As of Monday, the value of the investment will be neutral at $30, and will approach $140 as the stock price rises. As stock price falls, the value of the investment falls, slowly at first but then approaching the sloped line. You can put points on the chart below the straight lines at the following distances: 16.5 -87; $22.5 -$346;28.5 -$166; 34.5 -$83. Other points are very close to the end game lines. Let's call this the "Monday curve."

Now if you can imagine a straight line that grazes (is tangent to) the curved line at the price of 30 it will cut across the rising diagonal end game at 19.25, and cut through the horizontal line at 38.20. Compared to the end game line for various points it would be: 4.5 +$1226; 10.5 +$733; 16.5 +$230; 22.5 -$268 (worst case); 28.5 -$166; 34.5 -$63; 40.5 +$39. This line is above the Monday curve at all points except where they touch at $30. As time goes by, what starts out as the Monday curve creeps up toward the end game as the time premium of the call erodes. As of September expiration (almost 5 weeks away) the curved line will be $96 above this new sloped line we just defined at a stock price of 27.50, and that's as good as it gets during the next month. At 22.5, which is presumably where we think the stock might go since we are writing a strike 22.5 call, the curved line is $33 above this straight line, almost exactly $1 per day you let this thing evolve. At 30 it is $88 above and at 34.50 it is only $40 above.

Is it worth it? If you are willing to write a DITM call that you hope will get your stock taken away from you, does it make sense to risk a severe downturn, and eliminate all potential gain from a nice rise for the sake of an extra $1 to $3 a day if this volatile stock happens to completely change character and go almost nowhere?

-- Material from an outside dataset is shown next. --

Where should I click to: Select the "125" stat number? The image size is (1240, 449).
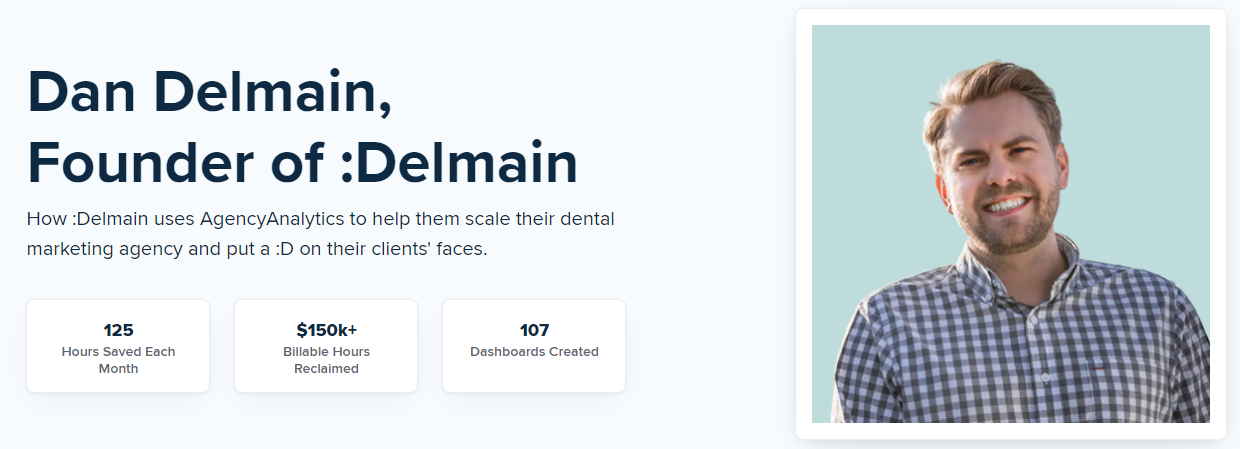click(118, 330)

Personally, I don't think so, but that's me. If you can think through this example and still prefer to write DITM calls, then go for it. But if that straight line I drew looks more appealing it's really easy to put yourself on it. That line represents the profit-loss curve for a small outright stock position of 17 shares. Instead of selling calls to take $890 of "premium" off the table, you instead sell 83 shares of stock at $30 and take an extra $1600, off the table, or $2490, almost three times as much, leaving only $510 at risk. That $2490 you collect for selling the stock might make you money in a better place, or at least you can keep it fully protected.

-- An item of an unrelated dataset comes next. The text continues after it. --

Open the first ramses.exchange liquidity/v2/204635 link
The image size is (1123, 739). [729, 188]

Why sell 83 and not 80 or 85? It happens to be the number that makes the straight line graze the Monday curve. It does that because 83 is the delta of the ITM call you might have sold instead of selling the stock, and that's the way the math works. Other than that 83 has no magic. You could just as well sell a rounder number and still get the benefit of the reduced risk while leaving some upside potential for the big move that might come.

Dan



To: LindyBill who wrote (2095)8/18/2001 5:51:16 PM
From: PoetTrader  Read Replies (1) | Respond to of 5205
 
LB...I know -- once I realized the error of my thinking I realized maybe that's what I should do too. Just dump the shares I think are dead in the water and only hold the stocks I never want to part with -- Qcom, Amgn, csco, intc, emc amat, sebl (Yikes on those last three)...I think I will wait until the Fed does his thing...only thing is, I think the market will tank regardless of what he does. If he only goes .25 everyone will be mad that he didn't go further. If he goes further everyone will think "the sky is falling."...and on CNBC investors will hear it so much they too will run out like Chicken Little and shed their shares...so I'm thinking we need some good earnings/economic news next week that picks us back up...or maybe technical investors will hit whatever support they need to see to feel comfortable going back in. Either way I think it's going to be a sea of red for some time...I'm just trying to figure out how to maximize in the meantime...All best and good luck. Let us know what you decide re: Sep CC.

By the way, for those who are doing buy/writes on this thread...I've found really great premiums in qlgc and nvda...however they are not for those who sleep lightly. Any others I might be missing?